Collected data entries:
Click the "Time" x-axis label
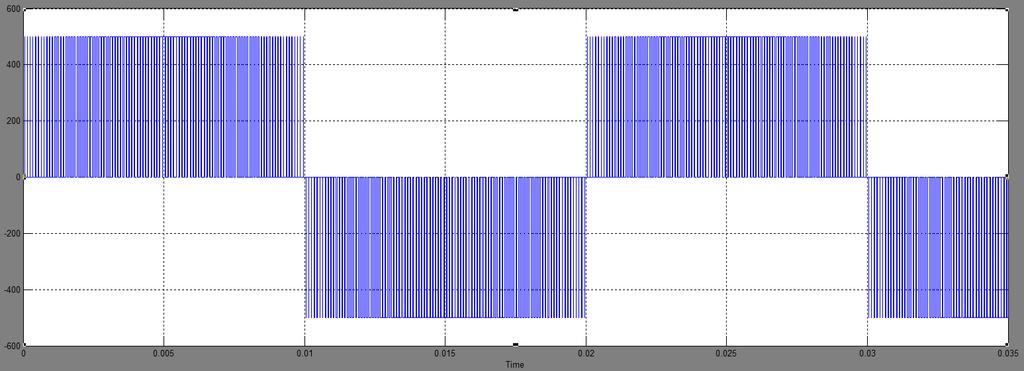Viewport: 1024px width, 371px height. [515, 365]
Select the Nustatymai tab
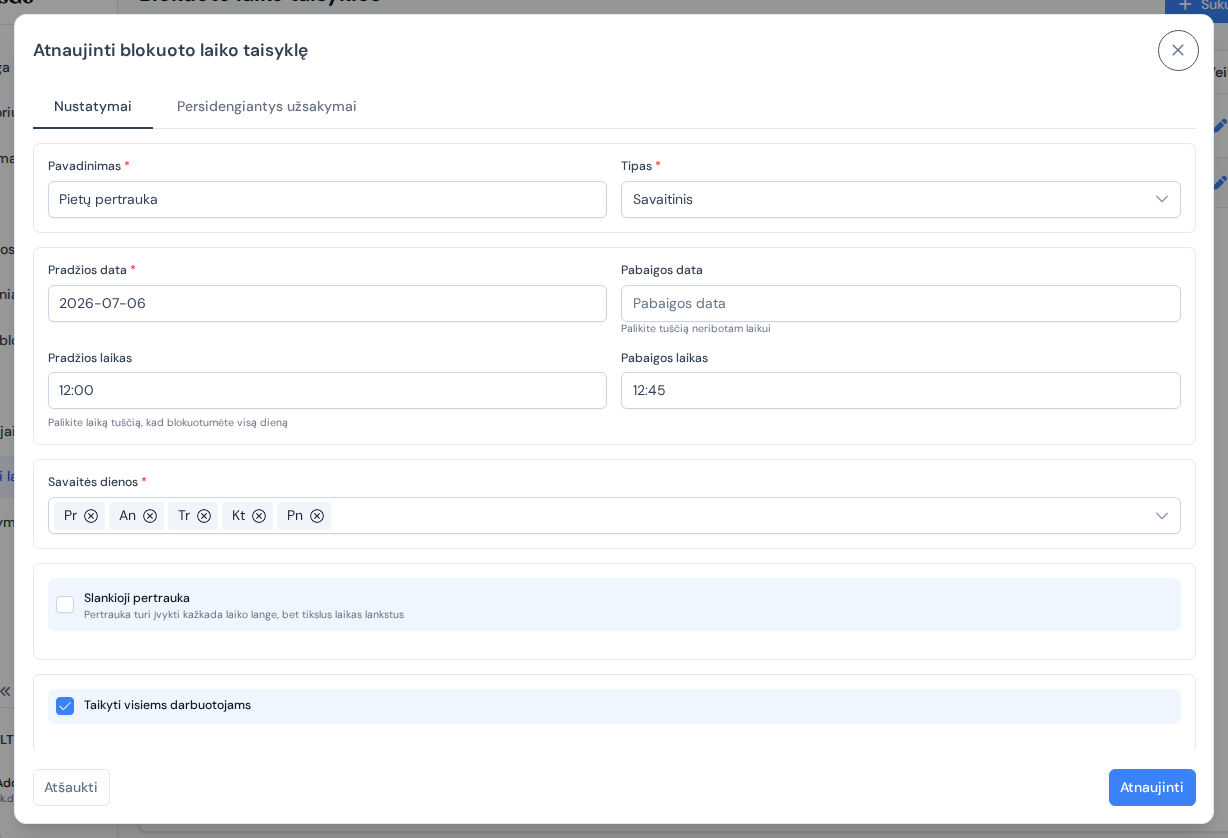The height and width of the screenshot is (838, 1228). (93, 106)
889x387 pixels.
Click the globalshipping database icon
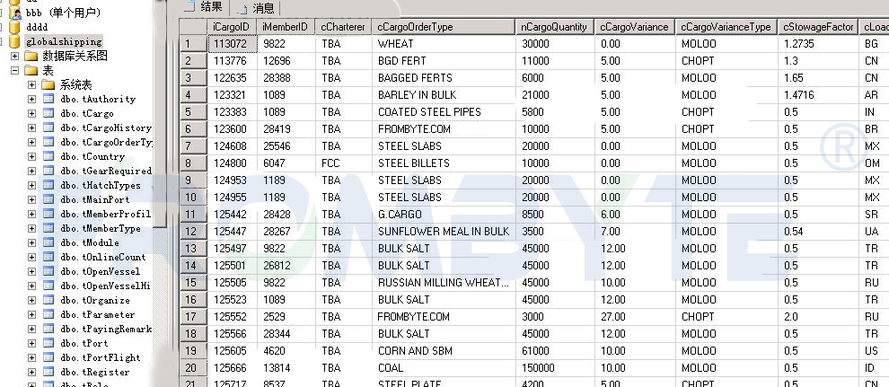click(x=15, y=41)
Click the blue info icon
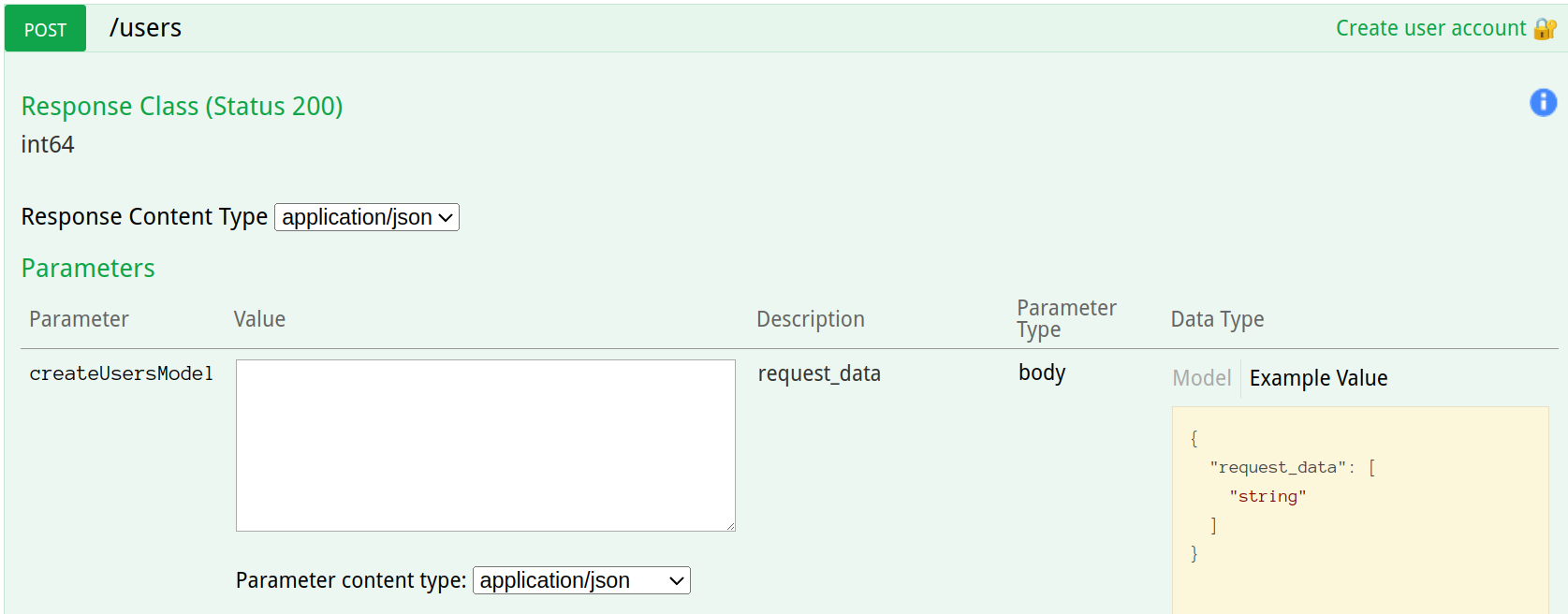Screen dimensions: 1568x614 (x=1543, y=102)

Assignment ▸ Hand back the data above exactly, leaving out all pictures.

Worked solution ▸
Click the "Time" x-axis label
Viewport: 1024px width, 371px height. [515, 365]
Select the Nustatymai tab
The height and width of the screenshot is (838, 1228). (93, 106)
889x387 pixels.
Click the globalshipping database icon
click(x=15, y=41)
Click the blue info icon
Screen dimensions: 1568x614 (x=1543, y=102)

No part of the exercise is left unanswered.